*** Begin section ***

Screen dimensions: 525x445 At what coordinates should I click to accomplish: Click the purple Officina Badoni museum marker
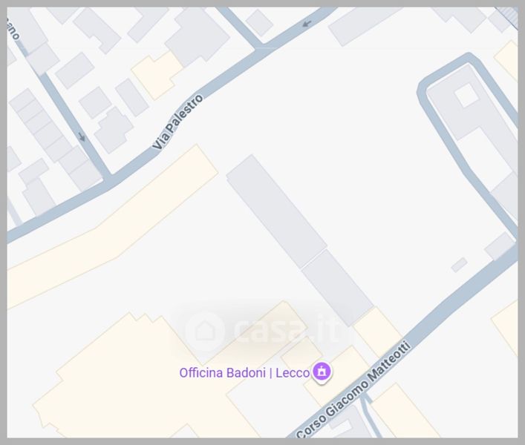322,372
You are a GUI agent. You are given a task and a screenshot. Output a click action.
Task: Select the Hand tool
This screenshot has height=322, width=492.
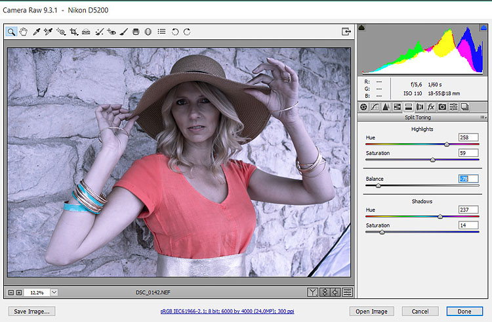[x=24, y=32]
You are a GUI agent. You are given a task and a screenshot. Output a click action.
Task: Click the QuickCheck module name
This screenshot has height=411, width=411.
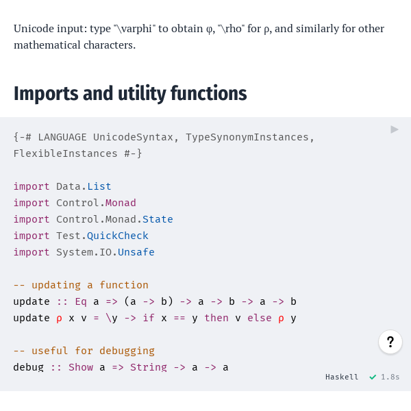[x=118, y=236]
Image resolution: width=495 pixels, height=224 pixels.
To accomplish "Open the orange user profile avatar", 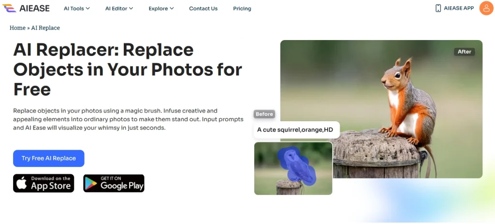I will tap(486, 8).
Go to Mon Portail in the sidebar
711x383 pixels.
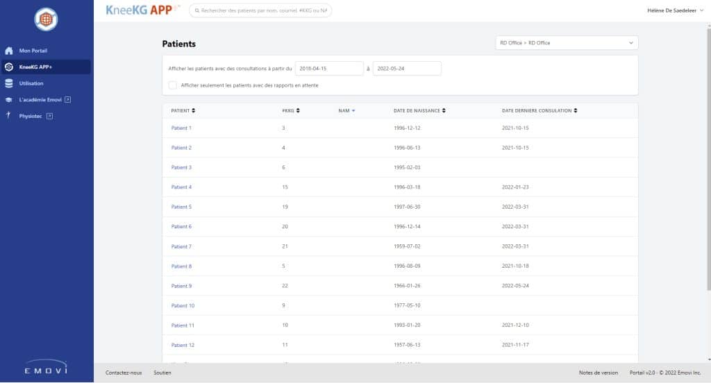pyautogui.click(x=33, y=51)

*** End section ***

YOUR ASSIGNMENT> Reproduce only the lines running from the beginning of the entries above to the line holding "Task: Click the QuickCheck module name", inclusive. Pictures stay out of the copy.

ANSWER TO THIS EXERCISE>
Screen dimensions: 525x445 At what coordinates should I click to accomplish: Click the purple Officina Badoni museum marker
322,372
You are a GUI agent. You are given a task and a screenshot. Output a click action.
Task: Select the Hand tool
This screenshot has height=322, width=492.
[x=24, y=32]
You are a GUI agent. You are given a task and a screenshot. Output a click action.
Task: Click the QuickCheck module name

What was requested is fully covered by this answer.